Magali : On demande de plus en plus d’expérience aux jeunes, mais il devient très difficile de trouver un stage, même obligatoire pour les études. Comment la municipalité peut-elle soutenir les jeunes et les entreprises locales pour faciliter l’accès aux stages à tous les niveaux d’étude ? Pour certaines formations pas de stages, pas de validation pour une première année de licence sociale… C’est du vécu.
C’est une vraie question. On dit aux jeunes « vous ne voulez pas travailler » mais quand ils se présentent dans des entreprises, on leur répond « vous n’avez pas assez d’expérience ». C’est d’ailleurs ce que j’ai pu lire dans les commentaires des différents articles de presse annonçant mon élection à la tête de Marseille habitat.
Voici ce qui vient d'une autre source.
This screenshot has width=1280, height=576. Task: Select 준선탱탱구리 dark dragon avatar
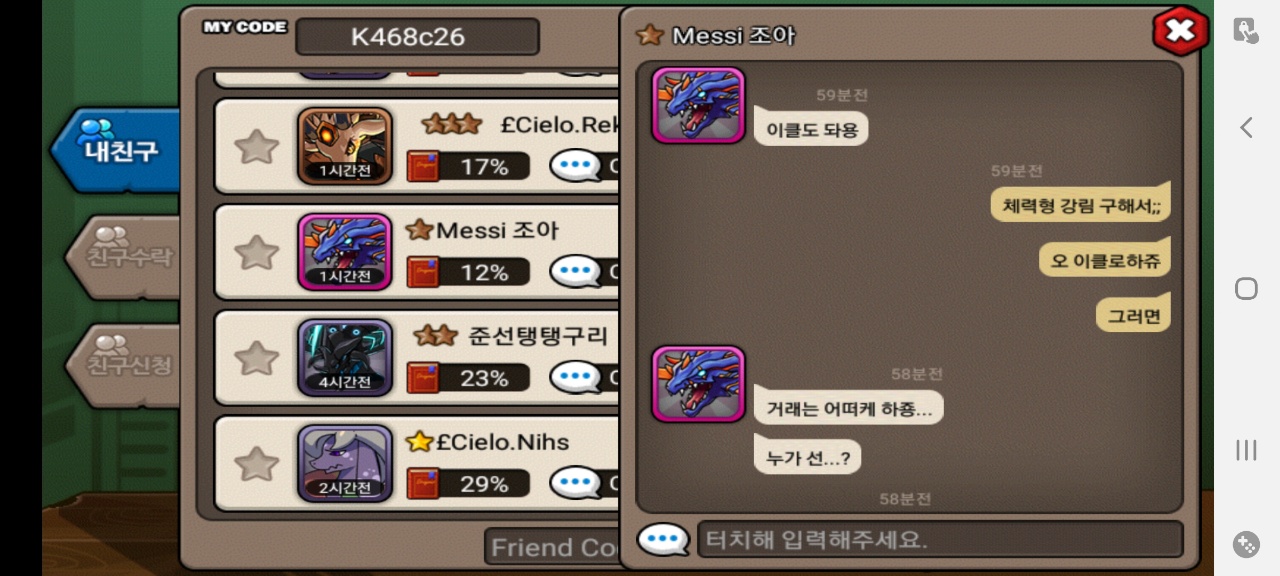345,358
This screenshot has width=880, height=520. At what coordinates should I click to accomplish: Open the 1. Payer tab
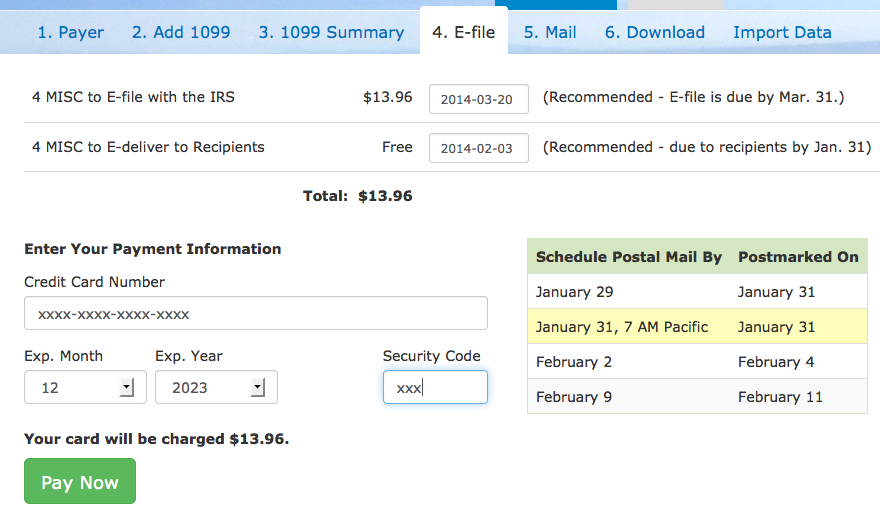coord(70,32)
Pardon mais, en effet je n’ai pas eu l’occasion d’être président d’un bailleur social à 14 ans. Plus sérieusement, je suis administrateur de l’école de la deuxième chance et de la mission locale, j’ai lancé la discussion avec ma collègue Hanifa Taguelmint, élue à l’emploi et à l’insertion, pour travailler un dispositif qui serait en quelque sorte « une banque des stages » pour regrouper les offres de stages qui existent dans la Ville. Je suis également chargé des services civiques, c’est vraiment important dans la lutte contre le décrochage scolaire, contre le narcotrafic. Le maire m’a aussi fait l’honneur d’être président du conseil local de sécurité et de prévention de la délinquance, et dans ce cadre, je vois bien l’importance de traiter la question des stages.